* **EXERCISE PROMPT**
Count the lines of the material below that contain the word "Team". Reply with the number alone.

* **DATA SUPPLIED**
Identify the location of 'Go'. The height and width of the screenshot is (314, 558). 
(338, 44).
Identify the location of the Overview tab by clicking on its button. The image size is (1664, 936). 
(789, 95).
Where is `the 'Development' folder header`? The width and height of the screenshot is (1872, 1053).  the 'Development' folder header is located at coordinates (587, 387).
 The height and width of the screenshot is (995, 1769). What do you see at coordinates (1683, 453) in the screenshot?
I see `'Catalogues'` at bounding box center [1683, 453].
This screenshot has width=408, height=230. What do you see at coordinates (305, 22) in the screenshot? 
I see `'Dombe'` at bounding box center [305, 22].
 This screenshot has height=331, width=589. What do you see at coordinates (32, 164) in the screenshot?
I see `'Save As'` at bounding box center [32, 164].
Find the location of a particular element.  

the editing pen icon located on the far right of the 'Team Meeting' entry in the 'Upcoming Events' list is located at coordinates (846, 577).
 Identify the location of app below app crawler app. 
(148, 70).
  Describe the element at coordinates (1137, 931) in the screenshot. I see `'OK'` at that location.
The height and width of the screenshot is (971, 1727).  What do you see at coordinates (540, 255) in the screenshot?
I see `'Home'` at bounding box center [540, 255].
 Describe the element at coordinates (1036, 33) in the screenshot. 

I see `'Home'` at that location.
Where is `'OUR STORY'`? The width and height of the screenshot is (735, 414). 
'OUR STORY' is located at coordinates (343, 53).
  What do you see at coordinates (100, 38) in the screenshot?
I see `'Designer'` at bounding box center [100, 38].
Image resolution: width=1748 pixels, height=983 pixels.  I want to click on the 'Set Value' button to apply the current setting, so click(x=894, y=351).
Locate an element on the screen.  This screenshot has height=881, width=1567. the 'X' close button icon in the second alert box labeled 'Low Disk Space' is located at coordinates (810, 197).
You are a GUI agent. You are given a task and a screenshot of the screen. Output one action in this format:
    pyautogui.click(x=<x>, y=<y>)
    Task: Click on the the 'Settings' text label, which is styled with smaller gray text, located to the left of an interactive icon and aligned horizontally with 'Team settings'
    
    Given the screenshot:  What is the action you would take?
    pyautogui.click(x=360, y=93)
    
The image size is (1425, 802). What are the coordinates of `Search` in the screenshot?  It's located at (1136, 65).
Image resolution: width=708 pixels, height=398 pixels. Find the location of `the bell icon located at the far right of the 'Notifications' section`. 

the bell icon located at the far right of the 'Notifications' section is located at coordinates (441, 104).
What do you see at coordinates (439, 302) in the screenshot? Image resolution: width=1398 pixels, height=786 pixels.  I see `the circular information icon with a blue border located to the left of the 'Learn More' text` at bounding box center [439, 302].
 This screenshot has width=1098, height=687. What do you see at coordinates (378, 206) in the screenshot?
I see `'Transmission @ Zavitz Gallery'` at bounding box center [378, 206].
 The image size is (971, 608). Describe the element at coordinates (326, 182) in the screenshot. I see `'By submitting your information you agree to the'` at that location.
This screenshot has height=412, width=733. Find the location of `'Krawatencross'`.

* **COMPLETED TASK**
2